TASK INSTRUCTIONS: Write out the stretch of the TEI header position paper from "This document is intended" through "of Organization, 1994/1995)", word for word.

EXCERPT TO READ:
:::::

Reissued as: CC:DA/TF/TEI/3
May 30, 1995
Committee on Cataloging: Description & Access
Call for CC:DA Action on the TEI Header
A Position Paper
Sherry Kelley, UCLA Library
Bradford Eden, NEEDS Cataloger
In Consultation With
Edward Gaynor, University of Virginia Library,
Cataloging Services Department
May 30, 1995
Please note that the purpose of this document is to facilitate the work of the Committee and to provide a means for outreach to both library and non-library cataloging communities.
This document is intended for the exclusive use of CC:DA and its cataloging constituencies, and is presented for discussion in the ongoing process of rule revision. Under no circumstances should the information here be copied or re-transmitted without prior consultation with the current Chair of CC:DA.
The CC:DA charge: "To make a continuing assessment of the state of the art and suggest the direction of change in the field of descriptive cataloging; to recommend solutions to problems relating not only to bibliographic description but also to choice and form of access points, other than subject access; to initiate proposals for additions to and revisions of the cataloging code currently adopted by ALA;
to develop official ALA positions on such proposals in consultation with other appropriate ALA units and organizations in the U.S.A.
" (ALA Handbook of Organization, 1994/1995)
An important new direction for the field of descriptive cataloging is the growth of electronic "publishing" and the increase in electronic documents as a percentage of materials collected by libraries. Electronic documents are structured in many ways, from flat files such as ASCII to those encoded following international standards such as Standard Generalized Markup Language (SGML) and the Text Encoding Initiative (TEI) guidelines. We are concerned with the latter category of document in this position paper but wish to point out that the creation of TEI-conformant documents and their accompanying TEI headers is just one of many new challenges for bibliographic control and description created by electronic publishing. The Committee on Cataloging: Description and Access (CC:DA) should join, even lead, the dialogue going on in MARBI, CONSER, and various OCLC projects, including the OCLC Internet Resources Cataloging Project, concerning these materials.
It is appropriate that CC:DA do so on two counts. The first is that catalogers are struggling to describe electronic documents with a patchwork of rules from the Anglo-American Cataloguing Rules, 2nd ed., 1988 revision (AACR2r), especially Chapter nine, Computer files. These are inadequate for a number of reasons, chief of which are the strong print and commercial publisher orientation of the rules. Secondly, the number of electronic text projects to convert printed texts to TEI-conformant documents is increasing. Each TEI-conformant document carries its own "bibliographic record" in the form of a TEI header. Libraries will be the chief users of these headers as surrogates for title pages, as potential access records in their OPACs, and as source records for descriptive catalogers. CC:DA can and should help standardize the creation and use of these headers.

:::::

[Interface element records]
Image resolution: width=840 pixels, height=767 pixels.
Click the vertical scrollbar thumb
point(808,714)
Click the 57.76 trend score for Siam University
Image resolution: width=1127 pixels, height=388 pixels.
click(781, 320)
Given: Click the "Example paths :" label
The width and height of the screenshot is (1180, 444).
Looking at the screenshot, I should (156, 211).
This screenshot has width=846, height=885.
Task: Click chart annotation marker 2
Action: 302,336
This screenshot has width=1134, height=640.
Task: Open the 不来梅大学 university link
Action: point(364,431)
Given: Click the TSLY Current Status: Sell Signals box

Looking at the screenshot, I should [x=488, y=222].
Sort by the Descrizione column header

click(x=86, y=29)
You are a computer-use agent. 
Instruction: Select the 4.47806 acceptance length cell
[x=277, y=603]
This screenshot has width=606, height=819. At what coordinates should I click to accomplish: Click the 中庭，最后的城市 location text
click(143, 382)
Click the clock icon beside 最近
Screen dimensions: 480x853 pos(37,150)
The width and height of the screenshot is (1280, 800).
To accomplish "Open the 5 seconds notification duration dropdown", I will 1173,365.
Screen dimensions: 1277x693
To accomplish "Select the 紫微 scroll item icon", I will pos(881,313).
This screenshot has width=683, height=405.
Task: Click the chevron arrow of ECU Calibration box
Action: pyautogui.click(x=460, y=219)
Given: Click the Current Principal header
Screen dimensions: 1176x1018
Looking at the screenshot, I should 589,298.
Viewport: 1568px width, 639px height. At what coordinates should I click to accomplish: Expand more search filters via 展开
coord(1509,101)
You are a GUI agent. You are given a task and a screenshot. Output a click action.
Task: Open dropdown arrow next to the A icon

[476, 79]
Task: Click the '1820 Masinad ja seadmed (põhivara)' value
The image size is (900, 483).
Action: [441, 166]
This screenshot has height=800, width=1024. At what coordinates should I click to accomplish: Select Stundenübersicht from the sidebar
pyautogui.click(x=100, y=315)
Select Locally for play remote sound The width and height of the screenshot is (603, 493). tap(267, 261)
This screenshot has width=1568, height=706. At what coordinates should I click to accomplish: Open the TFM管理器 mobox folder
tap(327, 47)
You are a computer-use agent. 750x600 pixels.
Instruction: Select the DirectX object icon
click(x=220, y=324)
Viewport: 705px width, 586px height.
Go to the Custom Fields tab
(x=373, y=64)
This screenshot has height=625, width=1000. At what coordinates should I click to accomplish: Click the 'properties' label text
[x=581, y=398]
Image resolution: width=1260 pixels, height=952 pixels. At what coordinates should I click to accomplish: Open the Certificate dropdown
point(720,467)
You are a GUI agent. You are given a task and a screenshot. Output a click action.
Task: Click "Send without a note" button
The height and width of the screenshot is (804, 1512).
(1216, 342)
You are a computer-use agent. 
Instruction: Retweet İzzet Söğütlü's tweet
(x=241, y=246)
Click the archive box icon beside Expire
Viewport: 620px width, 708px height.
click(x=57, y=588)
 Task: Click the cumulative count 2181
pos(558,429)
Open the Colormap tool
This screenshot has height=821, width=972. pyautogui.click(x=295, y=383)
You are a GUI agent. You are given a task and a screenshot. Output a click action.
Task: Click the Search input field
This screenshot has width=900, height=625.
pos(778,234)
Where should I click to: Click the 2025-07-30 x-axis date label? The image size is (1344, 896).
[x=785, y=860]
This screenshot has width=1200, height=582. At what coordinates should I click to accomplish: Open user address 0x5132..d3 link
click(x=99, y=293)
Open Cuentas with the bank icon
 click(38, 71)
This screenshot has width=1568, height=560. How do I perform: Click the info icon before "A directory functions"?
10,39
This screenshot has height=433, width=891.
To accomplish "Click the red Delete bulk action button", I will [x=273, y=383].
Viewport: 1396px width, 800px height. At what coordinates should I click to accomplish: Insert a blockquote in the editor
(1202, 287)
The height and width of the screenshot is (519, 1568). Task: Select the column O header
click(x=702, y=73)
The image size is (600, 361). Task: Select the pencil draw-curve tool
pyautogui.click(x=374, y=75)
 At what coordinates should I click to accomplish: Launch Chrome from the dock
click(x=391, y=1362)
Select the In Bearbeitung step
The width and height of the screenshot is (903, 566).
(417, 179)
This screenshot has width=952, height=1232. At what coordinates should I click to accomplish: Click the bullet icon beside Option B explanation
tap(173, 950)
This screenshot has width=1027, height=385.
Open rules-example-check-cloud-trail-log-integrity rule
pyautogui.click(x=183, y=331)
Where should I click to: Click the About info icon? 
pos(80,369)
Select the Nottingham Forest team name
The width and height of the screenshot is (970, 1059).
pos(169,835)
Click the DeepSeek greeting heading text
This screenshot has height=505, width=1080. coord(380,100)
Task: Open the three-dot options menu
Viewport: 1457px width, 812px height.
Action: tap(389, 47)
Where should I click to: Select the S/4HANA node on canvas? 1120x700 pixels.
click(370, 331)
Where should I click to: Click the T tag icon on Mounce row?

:::::

FULL OUTPUT:
This document is intended for the exclusive use of CC:DA and its cataloging constituencies, and is presented for discussion in the ongoing process of rule revision. Under no circumstances should the information here be copied or re-transmitted without prior consultation with the current Chair of CC:DA.
The CC:DA charge: "To make a continuing assessment of the state of the art and suggest the direction of change in the field of descriptive cataloging; to recommend solutions to problems relating not only to bibliographic description but also to choice and form of access points, other than subject access; to initiate proposals for additions to and revisions of the cataloging code currently adopted by ALA;
to develop official ALA positions on such proposals in consultation with other appropriate ALA units and organizations in the U.S.A.
" (ALA Handbook of Organization, 1994/1995)